The breeze had brought more flies. They had covered his wound like a black patch. The water washed the flies away and the chill from the water took some of the painful, fire away. The numbness to the appendage, flowed up his leg to his spine, like water through his body, it gave relief to the pain.

He looked at the water. It was scarlet colored. The flies had opened the wound and it was oozing blood again. Gray One lay there for a long time, dozing. He didn’t want to move. Feeling nothing, was good.

After the water stopped the bleeding, he made himself wake up. He had to find shelter. Predators would be coming. The smell of the blood, would travel far in the water.
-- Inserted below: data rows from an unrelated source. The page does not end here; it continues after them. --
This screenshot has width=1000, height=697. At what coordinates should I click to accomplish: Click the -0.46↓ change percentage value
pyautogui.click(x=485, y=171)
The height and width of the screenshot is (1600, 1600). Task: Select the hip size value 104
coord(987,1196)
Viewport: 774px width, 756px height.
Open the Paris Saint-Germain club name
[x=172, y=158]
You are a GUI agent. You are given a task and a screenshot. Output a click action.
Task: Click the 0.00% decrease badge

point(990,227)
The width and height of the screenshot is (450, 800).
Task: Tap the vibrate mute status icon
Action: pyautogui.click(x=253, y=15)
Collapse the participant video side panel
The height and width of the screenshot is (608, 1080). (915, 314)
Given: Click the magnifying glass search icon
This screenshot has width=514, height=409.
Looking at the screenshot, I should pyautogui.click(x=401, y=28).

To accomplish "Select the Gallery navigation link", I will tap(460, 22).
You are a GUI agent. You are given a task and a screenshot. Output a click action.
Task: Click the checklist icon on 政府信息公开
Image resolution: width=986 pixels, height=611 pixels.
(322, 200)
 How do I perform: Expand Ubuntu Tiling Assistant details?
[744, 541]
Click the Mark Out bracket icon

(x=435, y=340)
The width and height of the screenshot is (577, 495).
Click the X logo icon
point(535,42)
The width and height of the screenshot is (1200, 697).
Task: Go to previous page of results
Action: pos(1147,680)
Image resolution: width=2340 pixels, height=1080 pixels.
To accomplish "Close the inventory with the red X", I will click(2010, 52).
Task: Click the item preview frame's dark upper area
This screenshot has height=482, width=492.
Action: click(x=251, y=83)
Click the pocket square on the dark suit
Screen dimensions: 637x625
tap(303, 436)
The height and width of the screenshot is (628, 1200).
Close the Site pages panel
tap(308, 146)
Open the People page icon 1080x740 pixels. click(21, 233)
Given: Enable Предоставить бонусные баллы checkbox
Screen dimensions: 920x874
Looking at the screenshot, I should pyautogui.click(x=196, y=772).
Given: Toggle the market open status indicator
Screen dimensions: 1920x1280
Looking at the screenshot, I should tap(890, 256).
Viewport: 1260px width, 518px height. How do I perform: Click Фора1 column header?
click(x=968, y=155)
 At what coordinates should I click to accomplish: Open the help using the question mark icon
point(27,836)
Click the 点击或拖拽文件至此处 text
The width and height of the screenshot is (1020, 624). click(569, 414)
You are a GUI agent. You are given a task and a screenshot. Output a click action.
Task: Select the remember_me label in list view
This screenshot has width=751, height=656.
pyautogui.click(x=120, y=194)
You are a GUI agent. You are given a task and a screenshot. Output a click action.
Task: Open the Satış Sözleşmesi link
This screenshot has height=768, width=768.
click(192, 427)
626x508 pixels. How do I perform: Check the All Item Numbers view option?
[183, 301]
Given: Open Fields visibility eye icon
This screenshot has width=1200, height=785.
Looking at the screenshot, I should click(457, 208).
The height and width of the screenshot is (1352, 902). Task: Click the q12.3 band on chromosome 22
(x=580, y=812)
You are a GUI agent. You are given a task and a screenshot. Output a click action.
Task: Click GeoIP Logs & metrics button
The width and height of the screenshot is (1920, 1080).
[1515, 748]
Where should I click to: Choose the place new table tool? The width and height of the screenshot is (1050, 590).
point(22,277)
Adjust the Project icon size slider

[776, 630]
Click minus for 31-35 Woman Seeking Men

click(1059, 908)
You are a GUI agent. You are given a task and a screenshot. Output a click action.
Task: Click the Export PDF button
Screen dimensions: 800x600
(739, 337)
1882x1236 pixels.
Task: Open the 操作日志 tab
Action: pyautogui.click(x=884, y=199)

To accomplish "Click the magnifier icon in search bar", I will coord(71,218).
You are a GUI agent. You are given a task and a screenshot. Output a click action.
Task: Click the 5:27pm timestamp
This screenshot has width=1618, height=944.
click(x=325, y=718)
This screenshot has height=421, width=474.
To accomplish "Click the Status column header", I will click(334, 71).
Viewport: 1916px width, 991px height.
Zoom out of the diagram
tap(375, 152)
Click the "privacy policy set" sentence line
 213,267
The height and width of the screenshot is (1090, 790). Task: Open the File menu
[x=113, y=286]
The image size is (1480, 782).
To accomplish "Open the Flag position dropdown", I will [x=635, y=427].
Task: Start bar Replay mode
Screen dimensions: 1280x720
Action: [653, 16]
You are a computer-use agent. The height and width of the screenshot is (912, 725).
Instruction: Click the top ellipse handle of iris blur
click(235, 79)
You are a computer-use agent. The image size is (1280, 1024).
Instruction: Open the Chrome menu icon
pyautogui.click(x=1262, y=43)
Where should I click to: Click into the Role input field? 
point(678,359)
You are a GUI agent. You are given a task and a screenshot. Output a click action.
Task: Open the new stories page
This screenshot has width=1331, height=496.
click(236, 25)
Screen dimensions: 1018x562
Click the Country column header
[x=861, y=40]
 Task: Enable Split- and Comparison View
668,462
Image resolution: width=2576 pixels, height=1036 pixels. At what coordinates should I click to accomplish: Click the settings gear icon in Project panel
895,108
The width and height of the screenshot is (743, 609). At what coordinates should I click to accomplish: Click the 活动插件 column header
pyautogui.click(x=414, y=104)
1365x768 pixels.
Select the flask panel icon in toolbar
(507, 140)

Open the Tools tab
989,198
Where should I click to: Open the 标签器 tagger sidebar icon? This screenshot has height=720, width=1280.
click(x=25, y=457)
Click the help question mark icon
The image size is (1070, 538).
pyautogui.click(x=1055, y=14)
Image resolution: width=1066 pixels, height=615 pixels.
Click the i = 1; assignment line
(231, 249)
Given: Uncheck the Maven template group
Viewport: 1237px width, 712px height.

Gray One pulled himself up and began to slowly make his way down the west side of the stream. He caught the faint scent of a strange odor that drifted by him for a moment. It didn’t present itself as a threat and it was far away, judging from the vague smell. He dismissed it and continued.

He found what he was looking for. Not far from where he had rested, a huge pine tree had been uprooted by a previous spring runoff. The hole left, was six-feet under the bank. When the tree had fallen, the roots made a mud thicket along the stream front.

It was out of the heat of the day and coolness would be present from the damp earth. The flies would not swarm after him as badly.

He was tired. His hip was beginning to ache, circulation was returning. He carefully moved into the cavity and laid down. He tried to cleanse the wound by licking it, but couldn’t keep his leg pulled forward long enough to do what was necessary.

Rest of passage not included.